* Stored entries *
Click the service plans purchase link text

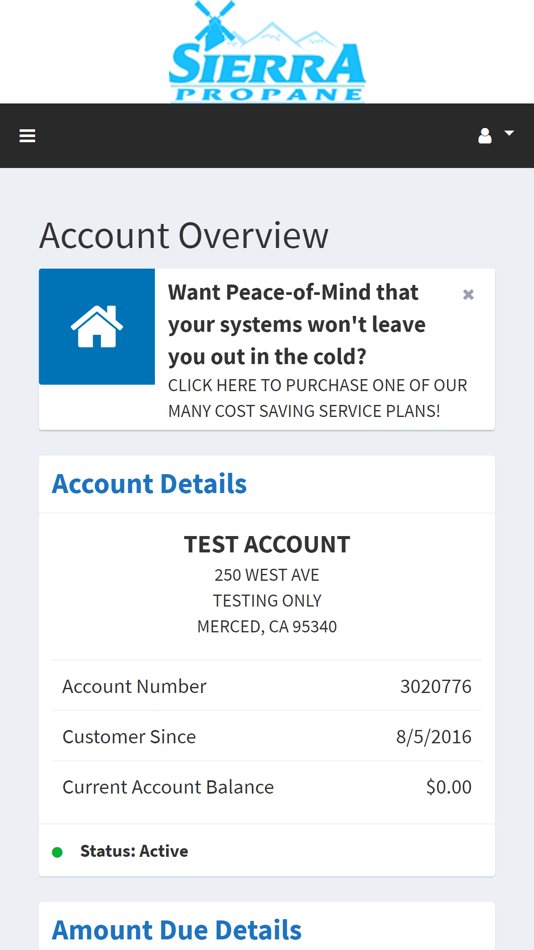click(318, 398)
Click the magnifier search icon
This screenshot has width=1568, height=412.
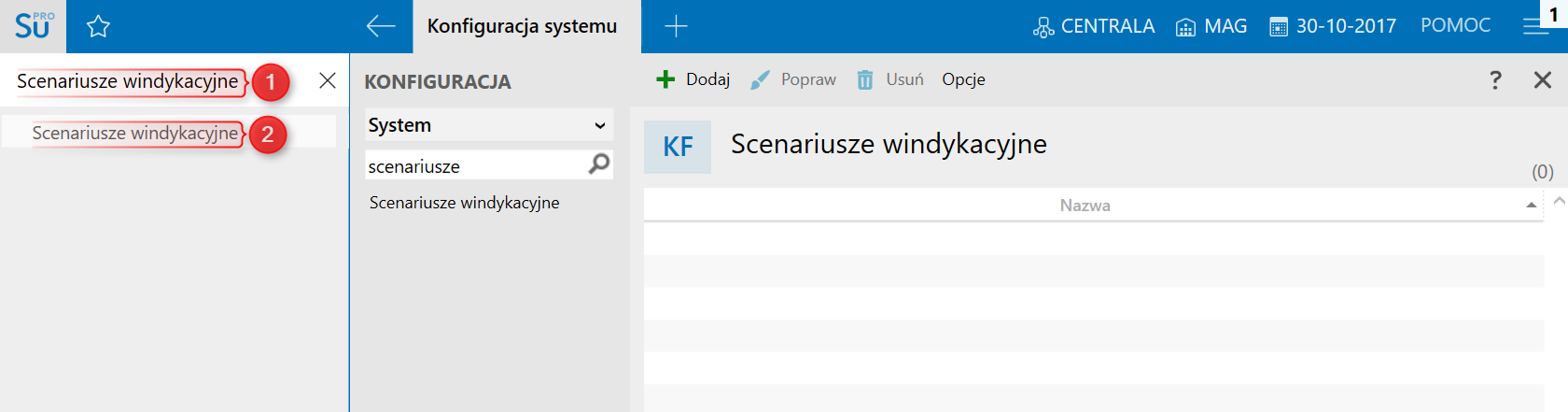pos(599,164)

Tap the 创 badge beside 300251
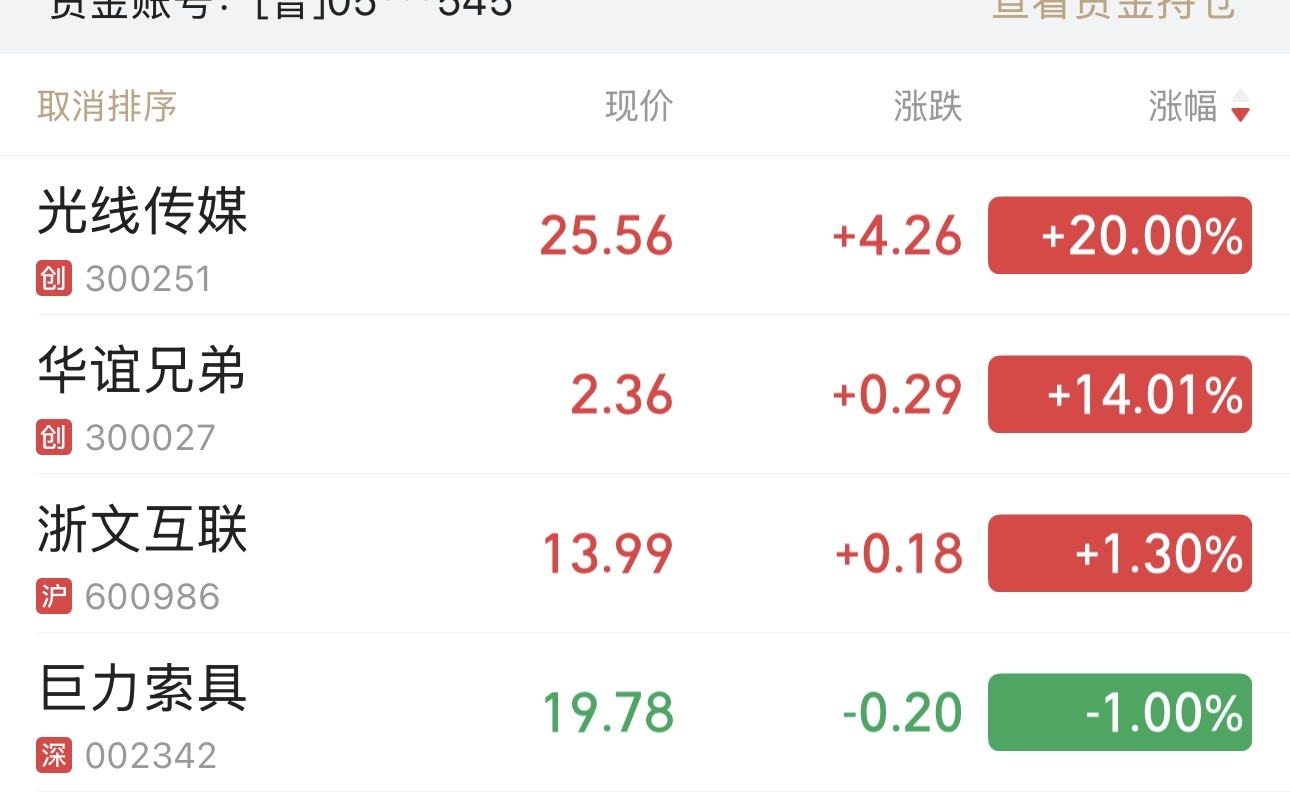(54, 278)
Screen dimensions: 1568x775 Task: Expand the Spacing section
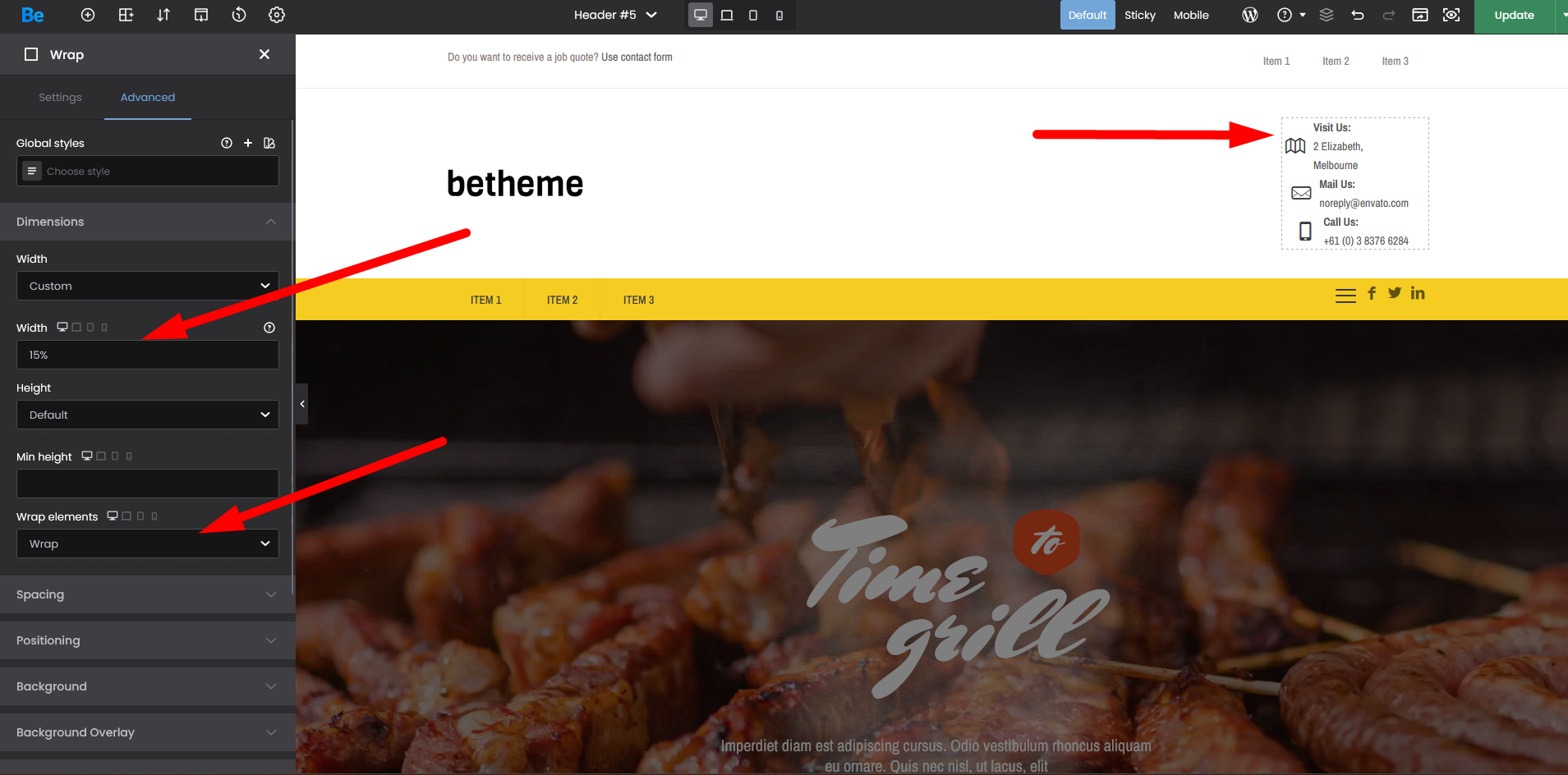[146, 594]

* WHAT IS REQUIRED *
Exactly as they stand, retype all the entries, but omit the pictures.

* OUTPUT FOR THIS TASK *
Click the service plans purchase link text

click(318, 398)
Click the magnifier search icon
This screenshot has width=1568, height=412.
pos(599,164)

Tap the 创 badge beside 300251
(54, 278)
Screen dimensions: 1568x775 Task: Expand the Spacing section
[146, 594]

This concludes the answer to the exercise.